We Too SingAmerica by Deepa Iyer. (Subtitle: South Asian, Arab, Muslim, and Sikh Immigrants Shape Our Multi-Racial Future) Thanks for this suggestion, Angeline!
How Much of These Hills is Gold by C. Pam Zhang (her debut novel)
Girl, Woman, Other by Bernardine Evaristo (novel and Booker Prize winner)
Little Fires Everywhere by Celeste Ng (NYT fiction bestseller and new Hulu miniseries)

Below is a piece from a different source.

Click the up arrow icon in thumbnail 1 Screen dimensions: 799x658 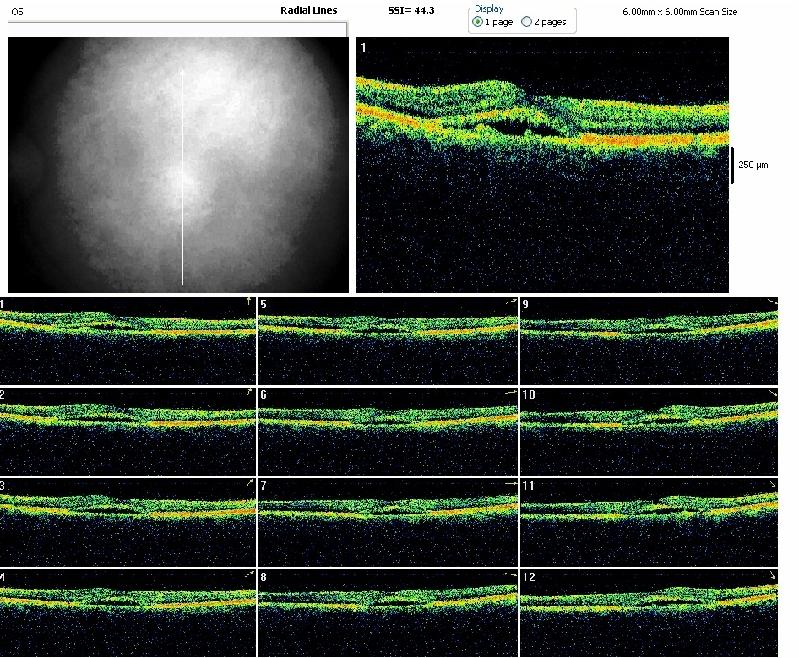pos(247,301)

The Calcutta Chromosome by Amitav Ghosh (winner of the Arthur C. Clarke Award for scifi)
And more here!
I'm currently reading All We Can Save: Truth, Courage, and Solutions for the Climate Crisis, which has been great so far. It's a series of essays by "dozens of diverse women leading on climate in the United States." I think there are only 2 Asian writers (Jainey Bavishi and Varshini Prakash), which makes me want to learn more about Asian American climate leaders/activists (we did spotlight Brown Girl Green in a previous newsletter)
Unlike Melinda, I'm only reading fiction and trashy beach reads. If you want to join me in (finally) reading Emergency Contact by Mary Choi (it kinda reads like a long fanfiction, but in exactly the way you want it to hit), please lmk. Also starting The Buried Giant by Kazuo Ishiguro soon!
🎖️ TIL: Memorial Day, originally known as Decoration Day, began originally as an annual tribute for the many lives lost during the Civil War. That made me wonder... by the late 1800s there were def Asian folks living in the U.S. Did they fight in the war? Yes! (my middle/high school brain never wondered this, and this wasn't mentioned in class obviously. war is something I still don't fully understand and feel averse to, but this was interesting to learn...)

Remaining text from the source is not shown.